I snapped to attention when I heard footsteps.

The woodsy scent was unmistakable. Even as a mere witch, I understood how to identify people using all my senses. Though I couldn’t do what a wolf-like Eric could do, I could still recognize people.

That was Destiny. I could tell by the delicate patter of her feet and the oil she wore on her neck and wrists. I wanted to believe she was here to help me, but the way my heart was thundering into my chest told me otherwise. The last thing I could properly remember was opening the door of my safe house trailer.

Every time I tried to think of what I saw, the memory got blocked. Ah, classic jamming spell. It could be unwound with a few hand gestures—but my hands were bound. My ankles were strapped to the legs of a chair. I felt the firmness of the wood beneath me and the slick web of an invisible restraint spell.

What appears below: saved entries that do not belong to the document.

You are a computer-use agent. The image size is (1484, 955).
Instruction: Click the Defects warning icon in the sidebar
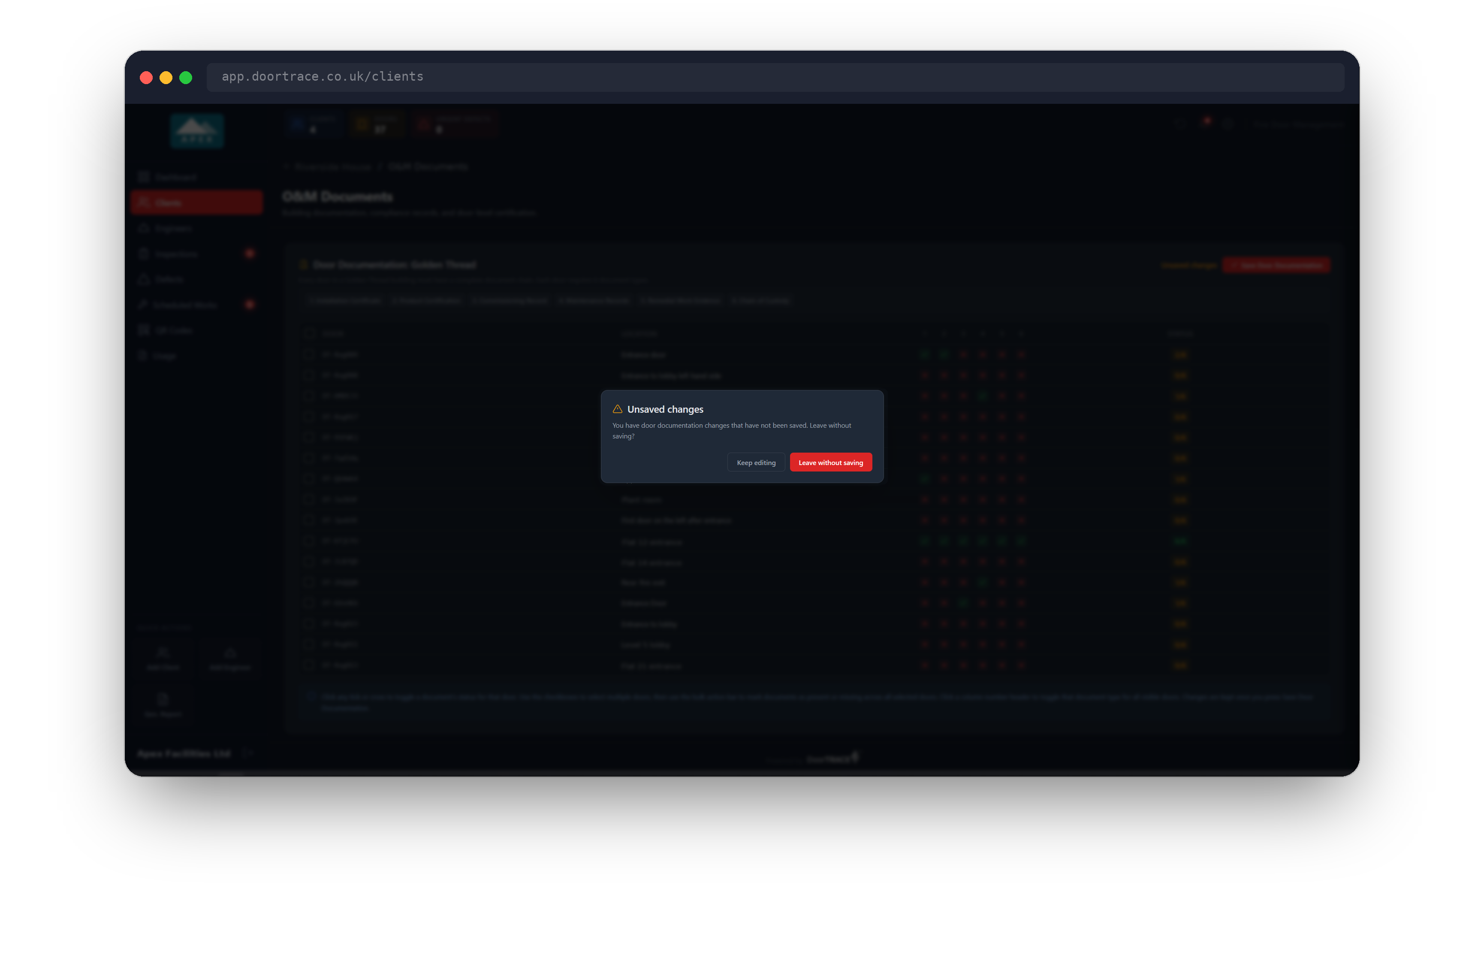[x=144, y=279]
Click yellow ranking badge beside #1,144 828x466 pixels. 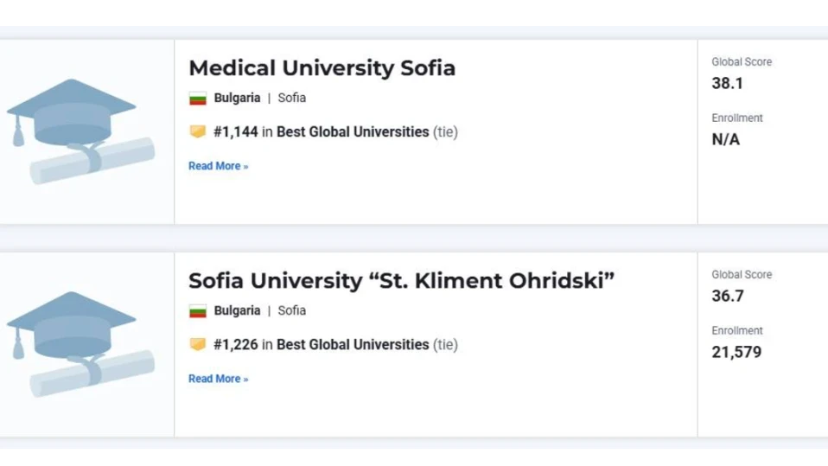pyautogui.click(x=198, y=131)

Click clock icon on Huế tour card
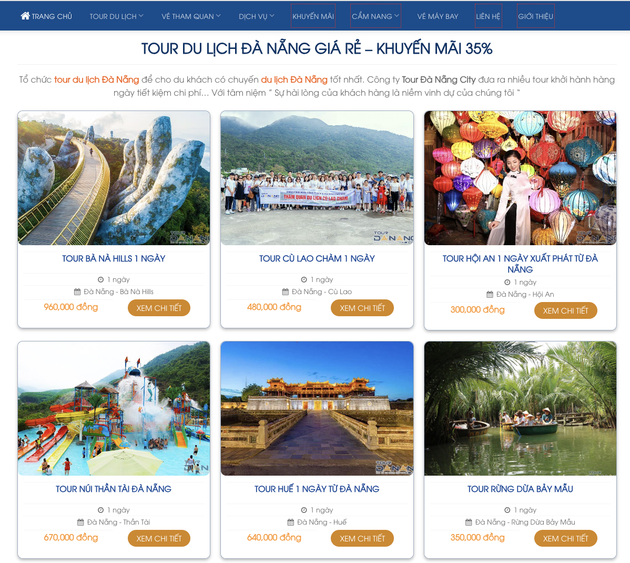point(304,510)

She was really pulling out all the stops. But for what?

The footsteps halted at the doorway. Beads clattered as she sighed. It sounded like she was playing with a necklace or a rosary of some kind. I turned my head—the only thing I could move—and glared at the woman who had been a close friend for years.

She gave me a sweet smile. “I know. It’s not where you expected us to be, right?”

“What are you doing, Destiny?”

“Paying the bills.” She casually stepped toward me with the rosary in her right hand and a bottle of water in her left. She raised the tip to my lips. “You’ve been out for a while. That wolf really knocked your skull.”

Without hesitation, I sipped the water. I didn’t sense anything in it that would poison me. Though it was possible that she spelled the water to seem innocent, I didn’t take her for wanting to take my life. Just to accomplish something with my life.

Once I felt satisfied, I stopped drinking. She set the bottle aside and sat across from me on a tattered couch. “You have to understand that I wouldn’t do this without needing to do this.”

“What’s going on?”

“My shop is at risk of foreclosure. I’ll lose everything.”

I frowned. “D, there are resources for that. You could contact the council and—”

“No.”

I took a shaky breath. “No?”

She shook her head. “That’s too formal. It’s too mainstream. It would take too long. You know that, GG. Humans aren’t as understanding about these businesses.”

Her fingers flew over the beads like she was in hyper-prayer mode. I had never seen her like this, so worried and frantic yet calm at the same time. It was unnerving to notice the selfish sheen in her eyes, the desperation of needing to do something specific to achieve a goal.

She was set on this. Entirely. And there was probably nothing I could say or do to make her choose another route.

I had to tread carefully. “I understand that. Humans are unreasonable.”

“We are technically humans.”

I smiled weakly. “Yeah, technically. We’re different than them in so many ways.”

“Not like wolves,” came an all-too-intimate voice I had come to identify without any visual representation. Teresa waltzed into the room, wearing tight black clothes and tall black boots. “We’re superior in so many ways.”

“This isn’t the Pain Olympics,” I said calmly. “We all have our crosses to bear.”

Teresa sneered. “I’m not talking about pain. I’m talking about glory.”